Problem to solve: Convert every line of the listing below into a Markdown table with two columns, Row and Line, leaving out blank lines.
[START OF Information supplied]
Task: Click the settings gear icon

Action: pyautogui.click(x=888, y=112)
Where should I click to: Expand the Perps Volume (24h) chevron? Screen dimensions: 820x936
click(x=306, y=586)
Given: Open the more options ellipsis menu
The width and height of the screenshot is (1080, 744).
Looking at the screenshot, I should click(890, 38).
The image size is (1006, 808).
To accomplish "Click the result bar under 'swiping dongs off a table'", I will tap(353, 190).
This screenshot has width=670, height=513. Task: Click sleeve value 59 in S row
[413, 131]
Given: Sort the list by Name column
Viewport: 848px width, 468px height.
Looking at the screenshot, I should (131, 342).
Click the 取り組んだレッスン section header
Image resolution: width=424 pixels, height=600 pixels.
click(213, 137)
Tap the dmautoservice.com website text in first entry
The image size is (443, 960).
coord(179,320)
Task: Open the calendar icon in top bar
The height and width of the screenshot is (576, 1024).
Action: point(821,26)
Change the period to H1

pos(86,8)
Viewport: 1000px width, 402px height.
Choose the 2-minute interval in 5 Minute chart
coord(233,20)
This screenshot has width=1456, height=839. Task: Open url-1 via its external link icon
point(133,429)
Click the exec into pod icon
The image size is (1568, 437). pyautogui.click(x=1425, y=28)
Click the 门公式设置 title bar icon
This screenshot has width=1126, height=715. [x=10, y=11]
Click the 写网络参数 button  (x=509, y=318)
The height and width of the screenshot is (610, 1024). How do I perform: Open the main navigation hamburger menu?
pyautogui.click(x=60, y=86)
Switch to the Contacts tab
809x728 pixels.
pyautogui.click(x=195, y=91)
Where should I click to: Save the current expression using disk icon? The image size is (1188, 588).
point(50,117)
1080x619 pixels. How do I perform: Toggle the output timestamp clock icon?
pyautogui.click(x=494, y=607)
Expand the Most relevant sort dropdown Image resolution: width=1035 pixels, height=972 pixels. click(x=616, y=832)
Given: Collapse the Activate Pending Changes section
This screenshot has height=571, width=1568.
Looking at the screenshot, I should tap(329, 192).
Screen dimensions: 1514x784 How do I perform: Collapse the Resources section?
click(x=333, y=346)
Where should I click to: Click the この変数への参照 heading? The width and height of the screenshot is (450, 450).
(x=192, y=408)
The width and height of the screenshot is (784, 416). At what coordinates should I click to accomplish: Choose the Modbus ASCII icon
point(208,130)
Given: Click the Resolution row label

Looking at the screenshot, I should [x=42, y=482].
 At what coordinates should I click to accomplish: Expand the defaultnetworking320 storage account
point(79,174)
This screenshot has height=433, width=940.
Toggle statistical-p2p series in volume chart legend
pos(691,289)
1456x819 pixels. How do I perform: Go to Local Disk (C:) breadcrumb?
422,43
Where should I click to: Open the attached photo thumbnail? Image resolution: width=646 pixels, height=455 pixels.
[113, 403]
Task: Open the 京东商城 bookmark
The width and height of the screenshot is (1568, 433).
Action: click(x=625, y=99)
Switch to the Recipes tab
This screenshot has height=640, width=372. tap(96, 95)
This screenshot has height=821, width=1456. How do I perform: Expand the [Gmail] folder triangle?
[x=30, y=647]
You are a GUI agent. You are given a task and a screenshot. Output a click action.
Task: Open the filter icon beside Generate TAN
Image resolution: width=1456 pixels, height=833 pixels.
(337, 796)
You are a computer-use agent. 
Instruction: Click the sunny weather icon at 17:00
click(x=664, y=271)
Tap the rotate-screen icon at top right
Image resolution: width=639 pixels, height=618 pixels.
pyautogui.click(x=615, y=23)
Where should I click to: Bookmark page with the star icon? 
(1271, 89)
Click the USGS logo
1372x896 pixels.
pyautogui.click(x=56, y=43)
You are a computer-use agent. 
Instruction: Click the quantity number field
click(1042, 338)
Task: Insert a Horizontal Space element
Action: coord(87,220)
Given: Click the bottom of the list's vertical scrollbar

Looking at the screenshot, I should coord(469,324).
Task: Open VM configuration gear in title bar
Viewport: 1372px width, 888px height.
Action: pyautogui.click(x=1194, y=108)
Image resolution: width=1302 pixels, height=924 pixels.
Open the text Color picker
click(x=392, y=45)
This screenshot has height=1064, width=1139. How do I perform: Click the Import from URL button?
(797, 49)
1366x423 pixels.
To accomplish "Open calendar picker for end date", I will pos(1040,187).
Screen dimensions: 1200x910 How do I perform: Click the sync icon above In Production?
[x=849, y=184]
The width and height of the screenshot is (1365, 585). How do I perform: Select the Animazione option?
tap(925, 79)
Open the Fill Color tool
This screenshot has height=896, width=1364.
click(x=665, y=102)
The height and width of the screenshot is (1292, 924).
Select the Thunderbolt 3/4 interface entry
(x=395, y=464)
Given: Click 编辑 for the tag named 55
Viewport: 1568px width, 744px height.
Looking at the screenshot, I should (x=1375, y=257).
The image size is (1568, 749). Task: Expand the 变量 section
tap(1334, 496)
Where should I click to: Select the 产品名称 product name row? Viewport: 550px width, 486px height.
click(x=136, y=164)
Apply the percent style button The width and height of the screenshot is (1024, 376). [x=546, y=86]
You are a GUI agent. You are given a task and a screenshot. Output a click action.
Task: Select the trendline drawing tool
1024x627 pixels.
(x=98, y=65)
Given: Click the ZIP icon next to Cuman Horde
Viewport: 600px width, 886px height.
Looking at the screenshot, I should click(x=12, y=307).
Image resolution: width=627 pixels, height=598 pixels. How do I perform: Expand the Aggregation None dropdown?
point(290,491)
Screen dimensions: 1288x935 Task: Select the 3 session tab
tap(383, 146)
[END OF Information supplied]
Reply:
| Row | Line |
|---|---|
| 1 | Task: Click the settings gear icon |
| 2 | Action: pyautogui.click(x=888, y=112) |
| 3 | Where should I click to: Expand the Perps Volume (24h) chevron? Screen dimensions: 820x936 |
| 4 | click(x=306, y=586) |
| 5 | Given: Open the more options ellipsis menu |
| 6 | The width and height of the screenshot is (1080, 744). |
| 7 | Looking at the screenshot, I should click(890, 38). |
| 8 | The image size is (1006, 808). |
| 9 | To accomplish "Click the result bar under 'swiping dongs off a table'", I will tap(353, 190). |
| 10 | This screenshot has width=670, height=513. Task: Click sleeve value 59 in S row |
| 11 | [413, 131] |
| 12 | Given: Sort the list by Name column |
| 13 | Viewport: 848px width, 468px height. |
| 14 | Looking at the screenshot, I should (131, 342). |
| 15 | Click the 取り組んだレッスン section header |
| 16 | Image resolution: width=424 pixels, height=600 pixels. |
| 17 | click(213, 137) |
| 18 | Tap the dmautoservice.com website text in first entry |
| 19 | The image size is (443, 960). |
| 20 | coord(179,320) |
| 21 | Task: Open the calendar icon in top bar |
| 22 | The height and width of the screenshot is (576, 1024). |
| 23 | Action: point(821,26) |
| 24 | Change the period to H1 |
| 25 | pos(86,8) |
| 26 | Viewport: 1000px width, 402px height. |
| 27 | Choose the 2-minute interval in 5 Minute chart |
| 28 | coord(233,20) |
| 29 | This screenshot has width=1456, height=839. Task: Open url-1 via its external link icon |
| 30 | point(133,429) |
| 31 | Click the exec into pod icon |
| 32 | The image size is (1568, 437). pyautogui.click(x=1425, y=28) |
| 33 | Click the 门公式设置 title bar icon |
| 34 | This screenshot has width=1126, height=715. [x=10, y=11] |
| 35 | Click the 写网络参数 button  (x=509, y=318) |
| 36 | The height and width of the screenshot is (610, 1024). How do I perform: Open the main navigation hamburger menu? |
| 37 | pyautogui.click(x=60, y=86) |
| 38 | Switch to the Contacts tab |
| 39 | 809x728 pixels. |
| 40 | pyautogui.click(x=195, y=91) |
| 41 | Where should I click to: Save the current expression using disk icon? The image size is (1188, 588). |
| 42 | point(50,117) |
| 43 | 1080x619 pixels. How do I perform: Toggle the output timestamp clock icon? |
| 44 | pyautogui.click(x=494, y=607) |
| 45 | Expand the Most relevant sort dropdown Image resolution: width=1035 pixels, height=972 pixels. click(x=616, y=832) |
| 46 | Given: Collapse the Activate Pending Changes section |
| 47 | This screenshot has height=571, width=1568. |
| 48 | Looking at the screenshot, I should tap(329, 192). |
| 49 | Screen dimensions: 1514x784 How do I perform: Collapse the Resources section? |
| 50 | click(x=333, y=346) |
| 51 | Where should I click to: Click the この変数への参照 heading? The width and height of the screenshot is (450, 450). |
| 52 | (x=192, y=408) |
| 53 | The width and height of the screenshot is (784, 416). At what coordinates should I click to accomplish: Choose the Modbus ASCII icon |
| 54 | point(208,130) |
| 55 | Given: Click the Resolution row label |
| 56 | Looking at the screenshot, I should [x=42, y=482]. |
| 57 |  At what coordinates should I click to accomplish: Expand the defaultnetworking320 storage account |
| 58 | point(79,174) |
| 59 | This screenshot has height=433, width=940. |
| 60 | Toggle statistical-p2p series in volume chart legend |
| 61 | pos(691,289) |
| 62 | 1456x819 pixels. How do I perform: Go to Local Disk (C:) breadcrumb? |
| 63 | 422,43 |
| 64 | Where should I click to: Open the attached photo thumbnail? Image resolution: width=646 pixels, height=455 pixels. |
| 65 | [113, 403] |
| 66 | Task: Open the 京东商城 bookmark |
| 67 | The width and height of the screenshot is (1568, 433). |
| 68 | Action: click(x=625, y=99) |
| 69 | Switch to the Recipes tab |
| 70 | This screenshot has height=640, width=372. tap(96, 95) |
| 71 | This screenshot has height=821, width=1456. How do I perform: Expand the [Gmail] folder triangle? |
| 72 | [x=30, y=647] |
| 73 | You are a GUI agent. You are given a task and a screenshot. Output a click action. |
| 74 | Task: Open the filter icon beside Generate TAN |
| 75 | Image resolution: width=1456 pixels, height=833 pixels. |
| 76 | (337, 796) |
| 77 | You are a computer-use agent.  |
| 78 | Instruction: Click the sunny weather icon at 17:00 |
| 79 | click(x=664, y=271) |
| 80 | Tap the rotate-screen icon at top right |
| 81 | Image resolution: width=639 pixels, height=618 pixels. |
| 82 | pyautogui.click(x=615, y=23) |
| 83 | Where should I click to: Bookmark page with the star icon?  |
| 84 | (1271, 89) |
| 85 | Click the USGS logo |
| 86 | 1372x896 pixels. |
| 87 | pyautogui.click(x=56, y=43) |
| 88 | You are a computer-use agent.  |
| 89 | Instruction: Click the quantity number field |
| 90 | click(1042, 338) |
| 91 | Task: Insert a Horizontal Space element |
| 92 | Action: coord(87,220) |
| 93 | Given: Click the bottom of the list's vertical scrollbar |
| 94 | Looking at the screenshot, I should coord(469,324). |
| 95 | Task: Open VM configuration gear in title bar |
| 96 | Viewport: 1372px width, 888px height. |
| 97 | Action: pyautogui.click(x=1194, y=108) |
| 98 | Image resolution: width=1302 pixels, height=924 pixels. |
| 99 | Open the text Color picker |
| 100 | click(x=392, y=45) |
| 101 | This screenshot has height=1064, width=1139. How do I perform: Click the Import from URL button? |
| 102 | (797, 49) |
| 103 | 1366x423 pixels. |
| 104 | To accomplish "Open calendar picker for end date", I will pos(1040,187). |
| 105 | Screen dimensions: 1200x910 How do I perform: Click the sync icon above In Production? |
| 106 | [x=849, y=184] |
| 107 | The width and height of the screenshot is (1365, 585). How do I perform: Select the Animazione option? |
| 108 | tap(925, 79) |
| 109 | Open the Fill Color tool |
| 110 | This screenshot has height=896, width=1364. |
| 111 | click(x=665, y=102) |
| 112 | The height and width of the screenshot is (1292, 924). |
| 113 | Select the Thunderbolt 3/4 interface entry |
| 114 | (x=395, y=464) |
| 115 | Given: Click 编辑 for the tag named 55 |
| 116 | Viewport: 1568px width, 744px height. |
| 117 | Looking at the screenshot, I should (x=1375, y=257). |
| 118 | The image size is (1568, 749). Task: Expand the 变量 section |
| 119 | tap(1334, 496) |
| 120 | Where should I click to: Select the 产品名称 product name row? Viewport: 550px width, 486px height. |
| 121 | click(x=136, y=164) |
| 122 | Apply the percent style button The width and height of the screenshot is (1024, 376). [x=546, y=86] |
| 123 | You are a GUI agent. You are given a task and a screenshot. Output a click action. |
| 124 | Task: Select the trendline drawing tool |
| 125 | 1024x627 pixels. |
| 126 | (x=98, y=65) |
| 127 | Given: Click the ZIP icon next to Cuman Horde |
| 128 | Viewport: 600px width, 886px height. |
| 129 | Looking at the screenshot, I should click(x=12, y=307). |
| 130 | Image resolution: width=627 pixels, height=598 pixels. How do I perform: Expand the Aggregation None dropdown? |
| 131 | point(290,491) |
| 132 | Screen dimensions: 1288x935 Task: Select the 3 session tab |
| 133 | tap(383, 146) |